Katie and Joe Jackson were married when they were 15 and 19 (or 20) years old, respectively. In their day, the category "teenager" had not been invented, not really. Kids worked, and grew up working, then worked some more. "Teen marriages" were common, and (I think) usually worked out fine. Katie's and Joe's sure did.
The author states in his Foreword that the timeline of the events of their relationship (where they were) "is precisely followed." That is not quite the case, although I doubt that many readers will notice. Perry confuses the 1920 grand jury and the trial a year later -- many writers do -- so that GJ foreman Harry Brigham announces the "not guilty" verdict in 1921.
The other errors are minor, too. For example, "Landis would contradict himself before you could turn around, ignoring nose-on-your-face affronts with the likes of Hal Chase, even Cobb and Speaker, then pound away on my man and Buck Weaver." In fact, Chase was black-balled (but not officially banned) from MLB before Landis took office; the Cobb-Speaker case surfaced at the end of 1926, and was not a slam-dunk, easy call. Perry is correct about Landis being closed to appeals from Jackson and Weaver, of course, and about his being inconsistent in his calls as Commish.
Just Joe will not likely sway anyone -- nor should it, it's fiction, and that is all it claims to be. It is to be read gently, more to get to know Kate, than Joe. Or to better know their times, and how two simple lives got very complicated.
A final note -- I hope the 1924 Milwaukee Trial material becomes widely available someday, and that Thomas Perry reads it and works it into a revised edition of Just Joe. He will have some more color and detail for the fateful day in October 1919 when Lefty Williams tossed Joe that dirty envelope, with the $5,000 that more than anything else convicted him in the public mind of complicity in the crookedness. Katie Jackson gave an important statement for the 1924 trial -- as far as I know, it was her only under-oath testimony of any length. Most of that statement is in Burying the Black Sox. What struck me when I first read it, was that Katie denied crying when Joe told her about the $5,000 -- contradicting Joe's version -- not what you'd expect from a stand-by-your-man wife.
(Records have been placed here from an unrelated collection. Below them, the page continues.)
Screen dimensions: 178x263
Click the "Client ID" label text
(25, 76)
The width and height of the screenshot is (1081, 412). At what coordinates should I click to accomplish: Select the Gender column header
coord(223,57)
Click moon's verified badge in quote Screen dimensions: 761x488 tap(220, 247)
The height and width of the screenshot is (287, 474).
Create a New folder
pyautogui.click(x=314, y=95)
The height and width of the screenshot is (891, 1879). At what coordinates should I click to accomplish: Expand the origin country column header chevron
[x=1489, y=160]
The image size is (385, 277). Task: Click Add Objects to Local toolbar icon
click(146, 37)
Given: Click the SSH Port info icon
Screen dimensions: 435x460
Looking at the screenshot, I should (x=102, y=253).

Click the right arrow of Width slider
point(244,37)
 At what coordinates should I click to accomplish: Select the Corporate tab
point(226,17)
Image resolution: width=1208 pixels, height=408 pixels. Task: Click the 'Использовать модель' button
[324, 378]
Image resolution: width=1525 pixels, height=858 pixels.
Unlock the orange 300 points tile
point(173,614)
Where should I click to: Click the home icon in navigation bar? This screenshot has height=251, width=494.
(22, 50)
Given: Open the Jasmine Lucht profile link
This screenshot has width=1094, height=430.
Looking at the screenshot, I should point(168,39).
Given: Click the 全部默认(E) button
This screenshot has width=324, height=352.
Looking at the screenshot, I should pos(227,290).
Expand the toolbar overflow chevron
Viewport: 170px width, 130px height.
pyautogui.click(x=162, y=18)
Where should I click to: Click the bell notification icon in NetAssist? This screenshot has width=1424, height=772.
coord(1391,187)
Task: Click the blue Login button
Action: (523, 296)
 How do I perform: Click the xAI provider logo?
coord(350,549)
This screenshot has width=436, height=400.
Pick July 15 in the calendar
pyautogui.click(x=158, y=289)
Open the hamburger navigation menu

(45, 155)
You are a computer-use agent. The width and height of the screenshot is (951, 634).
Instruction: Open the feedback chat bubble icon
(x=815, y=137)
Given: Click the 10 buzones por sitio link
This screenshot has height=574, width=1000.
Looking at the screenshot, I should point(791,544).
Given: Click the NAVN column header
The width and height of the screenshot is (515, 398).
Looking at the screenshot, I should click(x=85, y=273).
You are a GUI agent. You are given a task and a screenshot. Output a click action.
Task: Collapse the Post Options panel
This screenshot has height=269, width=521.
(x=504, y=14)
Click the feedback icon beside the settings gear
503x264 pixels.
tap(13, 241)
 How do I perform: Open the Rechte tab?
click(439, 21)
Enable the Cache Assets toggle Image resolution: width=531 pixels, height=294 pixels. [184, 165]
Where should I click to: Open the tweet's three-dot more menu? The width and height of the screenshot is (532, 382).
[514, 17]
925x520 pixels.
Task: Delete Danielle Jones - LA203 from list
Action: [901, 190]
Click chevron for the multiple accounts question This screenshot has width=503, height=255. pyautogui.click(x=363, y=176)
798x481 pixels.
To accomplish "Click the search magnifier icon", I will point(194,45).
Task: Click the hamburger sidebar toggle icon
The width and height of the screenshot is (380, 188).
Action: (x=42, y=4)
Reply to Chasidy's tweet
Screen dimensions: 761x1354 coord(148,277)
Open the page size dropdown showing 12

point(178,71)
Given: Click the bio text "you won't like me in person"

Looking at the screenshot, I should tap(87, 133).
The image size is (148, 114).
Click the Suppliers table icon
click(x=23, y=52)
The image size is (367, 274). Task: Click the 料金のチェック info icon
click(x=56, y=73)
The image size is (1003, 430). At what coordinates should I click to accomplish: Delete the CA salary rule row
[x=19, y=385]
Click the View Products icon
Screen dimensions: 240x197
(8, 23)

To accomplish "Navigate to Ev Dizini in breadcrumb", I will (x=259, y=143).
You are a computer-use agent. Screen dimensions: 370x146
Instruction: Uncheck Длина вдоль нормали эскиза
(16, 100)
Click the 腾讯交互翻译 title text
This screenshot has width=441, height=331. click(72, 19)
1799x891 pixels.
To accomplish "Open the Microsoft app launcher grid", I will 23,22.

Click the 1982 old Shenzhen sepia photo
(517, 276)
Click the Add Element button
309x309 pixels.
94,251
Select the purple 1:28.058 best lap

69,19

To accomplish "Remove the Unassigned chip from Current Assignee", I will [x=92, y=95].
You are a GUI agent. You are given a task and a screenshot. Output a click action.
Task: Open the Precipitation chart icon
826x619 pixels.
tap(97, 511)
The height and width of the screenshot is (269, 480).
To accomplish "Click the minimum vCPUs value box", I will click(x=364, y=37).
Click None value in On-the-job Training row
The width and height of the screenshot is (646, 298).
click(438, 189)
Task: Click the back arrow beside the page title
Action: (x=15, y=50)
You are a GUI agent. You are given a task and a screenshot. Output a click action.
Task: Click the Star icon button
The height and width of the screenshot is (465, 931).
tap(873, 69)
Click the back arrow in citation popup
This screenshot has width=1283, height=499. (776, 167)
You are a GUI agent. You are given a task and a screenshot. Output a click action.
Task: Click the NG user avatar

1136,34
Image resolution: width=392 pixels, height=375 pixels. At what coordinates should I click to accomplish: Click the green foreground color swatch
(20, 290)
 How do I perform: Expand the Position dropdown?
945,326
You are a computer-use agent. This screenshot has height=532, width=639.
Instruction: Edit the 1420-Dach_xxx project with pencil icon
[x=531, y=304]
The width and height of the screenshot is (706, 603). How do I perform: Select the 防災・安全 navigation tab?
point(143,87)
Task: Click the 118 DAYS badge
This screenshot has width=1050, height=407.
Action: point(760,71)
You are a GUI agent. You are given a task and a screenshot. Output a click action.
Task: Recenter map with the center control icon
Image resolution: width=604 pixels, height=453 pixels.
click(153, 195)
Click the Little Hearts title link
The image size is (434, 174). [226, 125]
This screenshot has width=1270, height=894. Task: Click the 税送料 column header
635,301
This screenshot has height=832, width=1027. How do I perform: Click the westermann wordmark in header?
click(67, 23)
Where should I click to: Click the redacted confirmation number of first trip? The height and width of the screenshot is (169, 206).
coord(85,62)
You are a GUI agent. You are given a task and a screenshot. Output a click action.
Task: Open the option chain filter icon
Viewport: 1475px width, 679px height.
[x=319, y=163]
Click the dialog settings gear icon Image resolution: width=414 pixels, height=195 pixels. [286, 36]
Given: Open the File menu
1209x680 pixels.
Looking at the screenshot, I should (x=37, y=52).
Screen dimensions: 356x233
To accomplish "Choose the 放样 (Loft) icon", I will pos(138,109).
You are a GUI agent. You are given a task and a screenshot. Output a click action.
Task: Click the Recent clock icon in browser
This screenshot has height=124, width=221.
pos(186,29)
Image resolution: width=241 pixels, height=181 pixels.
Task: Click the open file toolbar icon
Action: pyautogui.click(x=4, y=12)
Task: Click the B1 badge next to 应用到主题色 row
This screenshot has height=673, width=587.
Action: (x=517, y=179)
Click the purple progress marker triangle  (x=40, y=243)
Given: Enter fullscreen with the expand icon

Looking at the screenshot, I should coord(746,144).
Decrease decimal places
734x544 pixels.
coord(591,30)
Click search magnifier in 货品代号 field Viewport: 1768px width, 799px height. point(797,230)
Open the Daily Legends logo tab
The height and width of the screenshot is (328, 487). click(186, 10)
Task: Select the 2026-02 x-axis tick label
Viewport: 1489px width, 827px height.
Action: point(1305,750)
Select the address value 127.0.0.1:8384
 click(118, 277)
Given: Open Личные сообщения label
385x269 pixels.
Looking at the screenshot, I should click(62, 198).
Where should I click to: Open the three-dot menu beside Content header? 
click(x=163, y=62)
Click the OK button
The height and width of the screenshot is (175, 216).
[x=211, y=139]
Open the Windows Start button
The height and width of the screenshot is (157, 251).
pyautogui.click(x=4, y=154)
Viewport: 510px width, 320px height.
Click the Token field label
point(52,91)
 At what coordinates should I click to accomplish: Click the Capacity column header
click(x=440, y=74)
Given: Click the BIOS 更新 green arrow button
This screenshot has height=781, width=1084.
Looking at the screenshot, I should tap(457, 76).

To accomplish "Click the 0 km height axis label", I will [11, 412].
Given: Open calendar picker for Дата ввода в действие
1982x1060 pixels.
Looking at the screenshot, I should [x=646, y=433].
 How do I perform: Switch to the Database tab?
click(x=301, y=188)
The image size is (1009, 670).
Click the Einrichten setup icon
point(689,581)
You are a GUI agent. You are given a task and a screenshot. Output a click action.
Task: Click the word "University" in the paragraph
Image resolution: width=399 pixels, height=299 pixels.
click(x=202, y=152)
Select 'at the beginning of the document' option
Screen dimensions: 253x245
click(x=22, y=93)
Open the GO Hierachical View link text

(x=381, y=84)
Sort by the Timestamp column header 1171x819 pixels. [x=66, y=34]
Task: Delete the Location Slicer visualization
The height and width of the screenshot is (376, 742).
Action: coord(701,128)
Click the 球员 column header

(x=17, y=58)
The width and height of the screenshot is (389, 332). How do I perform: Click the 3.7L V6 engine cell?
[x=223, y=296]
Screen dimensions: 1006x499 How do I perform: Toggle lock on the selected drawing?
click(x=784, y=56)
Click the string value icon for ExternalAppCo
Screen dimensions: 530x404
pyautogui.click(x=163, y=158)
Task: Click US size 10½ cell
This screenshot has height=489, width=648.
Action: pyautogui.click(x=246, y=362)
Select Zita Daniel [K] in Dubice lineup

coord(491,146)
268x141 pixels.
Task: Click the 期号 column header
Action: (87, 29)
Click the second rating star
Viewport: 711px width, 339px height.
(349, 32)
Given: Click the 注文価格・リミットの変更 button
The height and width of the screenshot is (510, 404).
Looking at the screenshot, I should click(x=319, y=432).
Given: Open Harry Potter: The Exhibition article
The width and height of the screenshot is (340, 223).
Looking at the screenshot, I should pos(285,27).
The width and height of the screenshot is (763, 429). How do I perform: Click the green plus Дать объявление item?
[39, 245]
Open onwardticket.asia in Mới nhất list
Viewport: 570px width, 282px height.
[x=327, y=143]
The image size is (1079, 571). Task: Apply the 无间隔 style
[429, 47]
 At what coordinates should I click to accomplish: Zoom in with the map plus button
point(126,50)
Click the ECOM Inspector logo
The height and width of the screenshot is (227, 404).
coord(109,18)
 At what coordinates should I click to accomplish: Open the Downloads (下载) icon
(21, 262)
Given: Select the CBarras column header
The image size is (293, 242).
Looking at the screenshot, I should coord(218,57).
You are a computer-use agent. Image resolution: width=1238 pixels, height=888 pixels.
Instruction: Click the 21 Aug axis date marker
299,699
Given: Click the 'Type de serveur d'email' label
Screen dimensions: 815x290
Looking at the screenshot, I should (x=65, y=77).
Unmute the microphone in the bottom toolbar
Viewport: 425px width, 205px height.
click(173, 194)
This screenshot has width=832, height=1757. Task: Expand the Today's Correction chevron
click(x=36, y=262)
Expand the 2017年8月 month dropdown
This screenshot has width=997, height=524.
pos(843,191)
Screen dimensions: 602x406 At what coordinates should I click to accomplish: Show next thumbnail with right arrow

According to Katie, Lefty gave Joe the cash, saying it was "part of what he (Lefty) had gotten," but without further explanation.
In October 1919, a national and everlasting scandal could not have been imagined by anyone, not even a writer of fiction. So it almost hurts to see Katie Jackson take the tainted cash from her loving husband, as she always did, and put it dutifully in the bank, where it soon comes in handy to pay hospital bills for Joe's sister -- but not before (in Joe's account) the cash is shown to Harry Grabiner right after the Series, and not before Grabiner directs the Jacksons to keep it, when he visits Savannah that off-season to sign Joe to a new contract.
Just Joe portrays a couple of uncomplicated people, who fall in love and stay in love, and together face more adversity than they seem to deserve. If Shoeless Joe is a Natural, Katie Wynn Jackson is, too. Not supernatural, not unnatural. Simple and free, devoted to each other and to baseball, no matter what.